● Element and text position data

○ ○ ○ ○

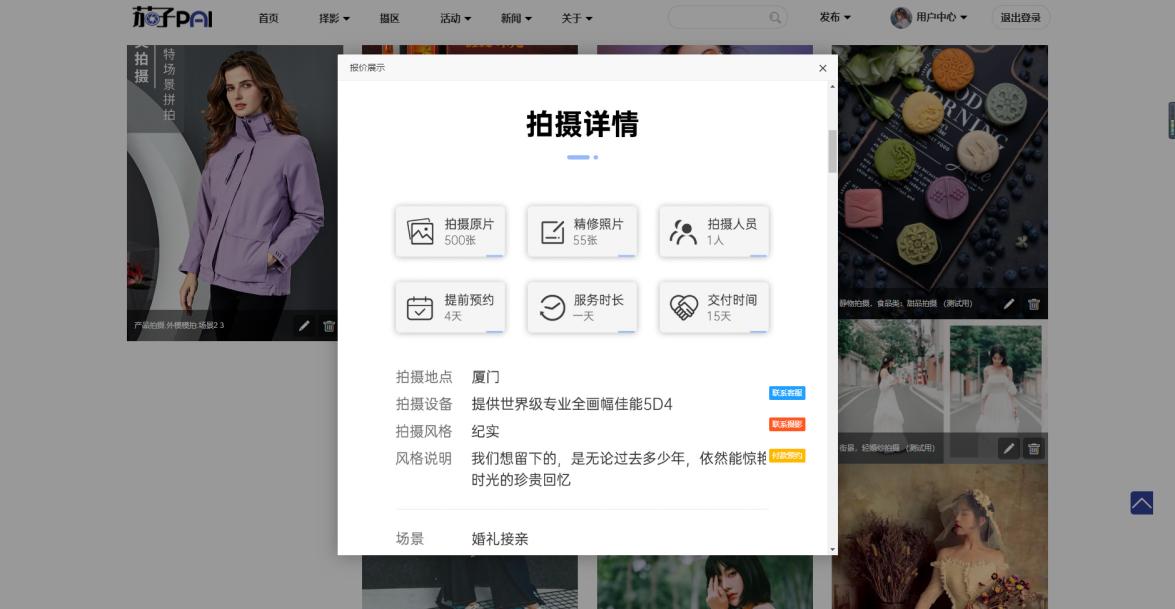Viewport: 1175px width, 609px height.
Task: Click the yellow 付款预约 button
Action: (786, 455)
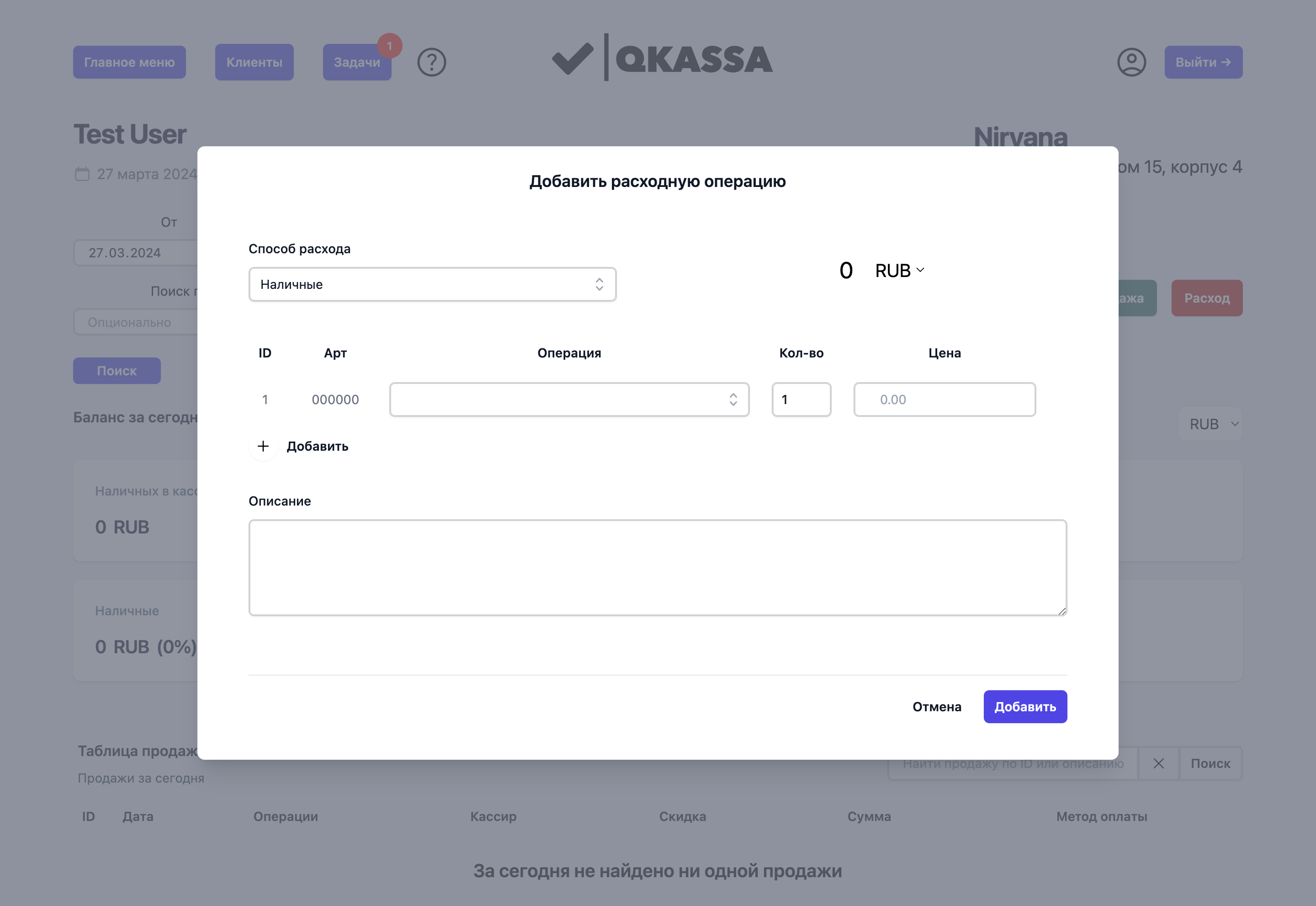Click textarea resize handle corner
Screen dimensions: 1316x906
1062,611
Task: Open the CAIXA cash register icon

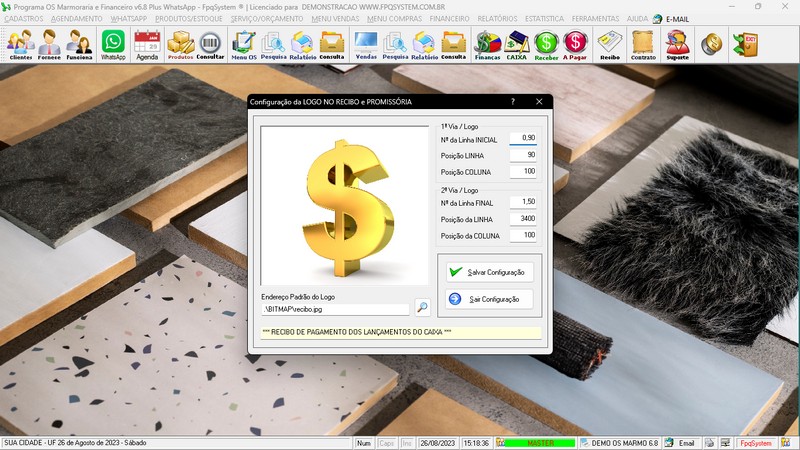Action: (517, 44)
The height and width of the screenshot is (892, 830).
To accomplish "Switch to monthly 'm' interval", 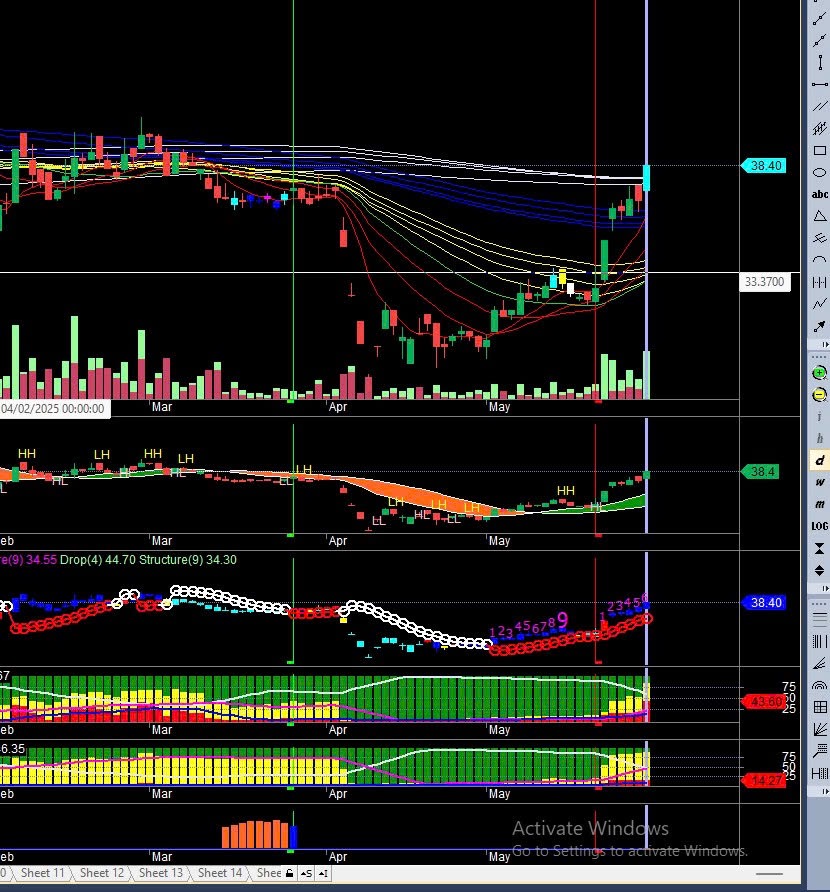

○ ○ ○ ○

● TO BE DONE
Copy all of the lines above exactly, leaving out the pictures.

● SOLUTION TO THE PROBLEM
Viewport: 1175px width, 609px height.
Task: Click the yellow 付款预约 button
Action: (786, 455)
Click textarea resize handle corner
Screen dimensions: 1316x906
1062,611
Task: Open the CAIXA cash register icon

Action: (517, 44)
The height and width of the screenshot is (892, 830).
To accomplish "Switch to monthly 'm' interval", 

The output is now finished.